We are still very hopeful that Julie will conquer yet another challenge.  The dark moments described above are inevitable in our search for hope.  We choose to recognize them, but not dwell on them.  We have had some of the sweetest moments in our marriage and family life these last few months with a certain feeling in our home that we cannot deny.  We are so grateful for these feelings and experiences and wouldn't trade them for the world.  We have grown closer together as we sacrifice for one another.  We have also had some colorful moments of stress...mostly coming from me.  Even when she is just focusing on breathing she remains calm.  She doesn't let me get away with my complaining for very long, and ultimately if I am upset, it is usually that I am mad at myself for being mad at the girl who can't breathe.  Who gets mad at a girl who can't breathe?  Well, I do sometimes.  She is still my wife, and we have a very normal marriage despite all the noise around us.  I do a decent job of destroying all those nice butterfly feelings I just talked about.

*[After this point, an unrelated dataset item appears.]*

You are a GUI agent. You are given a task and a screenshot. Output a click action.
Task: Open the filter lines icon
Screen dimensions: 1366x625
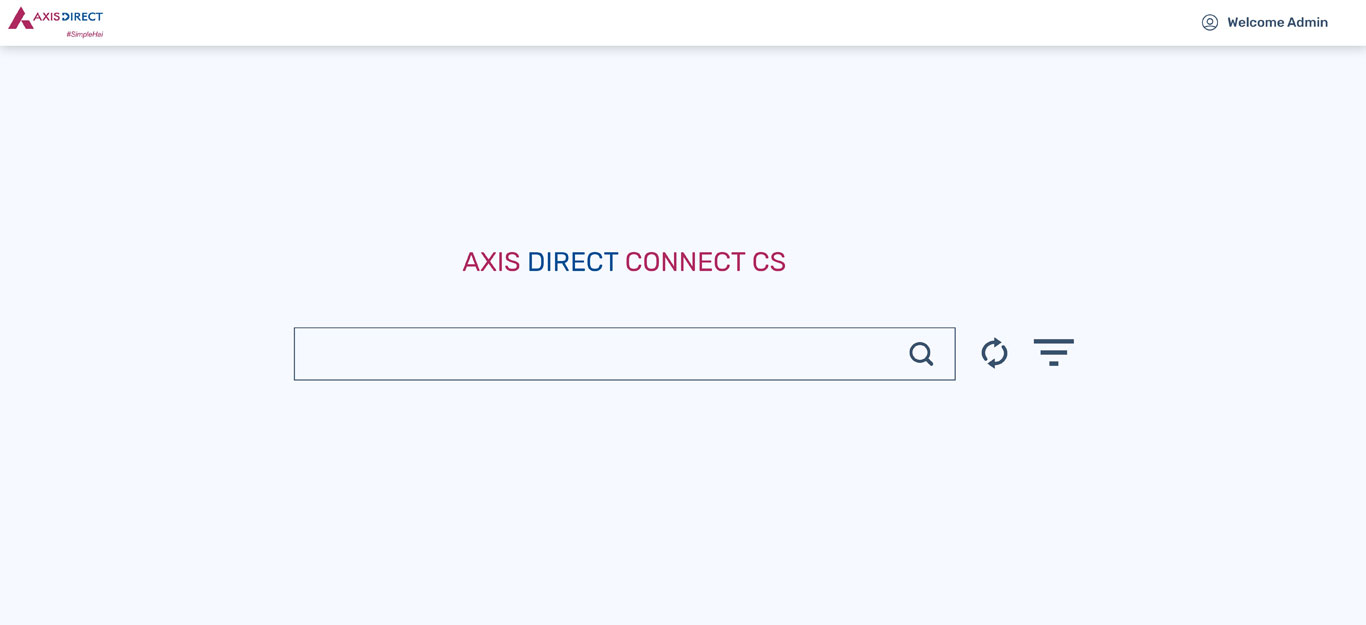pos(1053,352)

This experience has no doubt stretched me to carry some unthinkable amounts of stress that I never thought possible.  But that is what is incredible; with practice, and introspection (in my case prayer), we can get through anything life throws at us.  We can carry crazy amounts of stress and function very highly.  My habits around prayer frequency have really only increased a little bit.  Where things have changed is my focus when I pray.  The focus and deliberate approach to what I do each day is more thought out and planned.  I don't have time to do otherwise.  Julie on the other hand has told me the frequency of her prayers has increased.  She prayed regularly before, but I will often find her on her knees pleading with the Lord for direction.  I honestly don't know how we would do this without God and prayer.  As dark and as gnarly as this has been, there are moments that we have where we know He is there.  I am also empathetic to how this could completely shake someones faith in a higher power.  I have felt those feelings of wonder and doubt myself.  They are there because we are human.  But those feelings of doubt are hopeless, and binding.  They do not liberate your spirit the way hope does.  My Grandpa Layton reinforced an attitude that felt natural to me as a boy to "Be Positive."  Some might think that faith and hope are blind to the facts.  I believe they are an embrace of the evidence.  Facts are subjective to the understanding of the evidence in front of you.  There is so much we don't know about Julie's situation, and several "facts" end up being incorrect because they are mere assumptions presented as facts.  We can't live our lives around stats and facts; it can be hopeless.  It is limiting, and depressing.  Facts are there to inform, not to dictate.  Most of the time the toughest decisions require an act of faith.  If I had lived around facts and not hope, I wouldn't be married to my bride, I wouldn't have my twins, I wouldn't have Charles, I wouldn't have Julie alive today surviving CF, Diabetes, Transplant, Childbirth post transplant with stage 4 endometriosis, and an aggressive, rare Lymphoma.  Life is too short to doubt, especially your own impressions and experiences.  Hope on, and believe there is a higher power out there that is greater than man.  It's provided me a pretty stellar life despite the circumstances.